More on Perpetual Inventory
Inventory is an asset and is shown in the balance sheet at its cost. As items are sold from this inventory, their costs are removed from the balance sheet and transferred into the cost of goods sold, which is offset against sales revenue in the income statement.
In a perpetual inventory system, entries in the accounting records parallel this flow of costs. When merchandise is purchased, its cost (net of allowable cash discounts) is debited to the asset account Inventory. As the merchandise is sold, its cost is removed from the Inventory account and debited to the Cost of Goods Sold account.
In reality, for many companies, it is not quite that simple. That is because of the lapse of time between receiving an item into inventory and receiving and recording the vendor's invoice for the item. The cost of the item at receiving time, as known by the purchasing company, may very well not be the actual cost as will be known when the vendor invoice finally arrives. In fact, the item may even be sold before its actual cost is known.

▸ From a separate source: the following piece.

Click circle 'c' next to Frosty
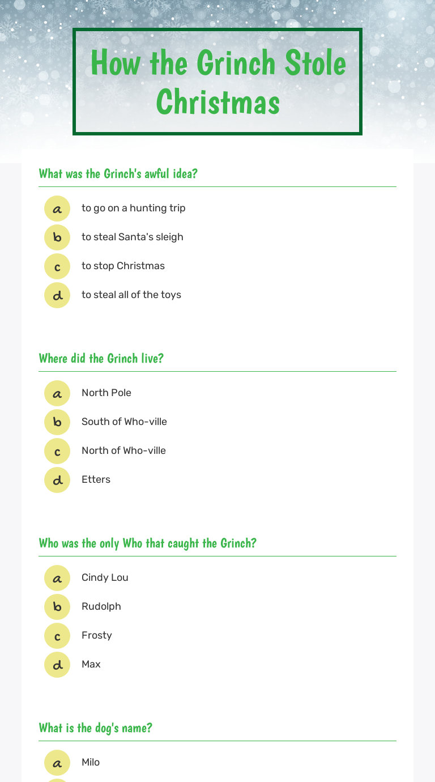The image size is (435, 782). click(57, 636)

Maintaining a comprehensive perpetual inventory can be a very complex task, and most perpetual inventory systems fall short of completing the process without human intervention. MyBooks uses temporary holding accounts, such as Uninvoiced Receipts, Physical Discrepancies and RMA Holdings, to juggle and reconcile all the numbers as accurately and transparently as possible, resulting in a very solid inventory accounting system.